Your application will be looked at by someone who works for the Insolvency Service called an ‘adjudicator’. They will decide if you should be made bankrupt.
The process is different if someone else is applying to make you bankrupt (external link).
How to Apply
You can only apply for bankruptcy online (external link). It costs £680.
What happens when you go bankrupt
If the adjudicator makes you bankrupt:
- you will receive a copy of the bankruptcy order (external link) and may be interviewed about your situation
- your assets (external link) can be used to pay your debts
- you will have to follow the bankruptcy restrictions (external link)
- your name and details will be published in the Individual Insolvency Register (external link)
You can apply to have your address removed from the Individual Insolvency Register if publishing it will put you at risk of violence (external link).
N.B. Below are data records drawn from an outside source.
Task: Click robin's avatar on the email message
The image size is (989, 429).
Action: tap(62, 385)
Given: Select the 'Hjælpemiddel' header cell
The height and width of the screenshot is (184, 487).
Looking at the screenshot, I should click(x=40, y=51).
This will not affect your bankruptcy.
After 12 months you’re usually released (external link) (‘discharged’) from your bankruptcy restrictions and debts. Assets that were part of your estate during the bankruptcy period can still be used to pay your debts.
You might be able to cancel (‘annul’) your bankruptcy (external link) before you’re discharged.
Bankruptcy only applies to individuals. Find out what your options are if your limited company cannot pay its creditors (external link).
Get help and information
Read the following:
- the Citizens Advice bankruptcy advice guide (external link)
- MoneyHelper's guide on options for writing off your debt (external link)
You can also contact the National Debtline (external link) for bankruptcy advice.
You can get free advice from a debt adviser (external link) to help you decide on how to deal with your debts.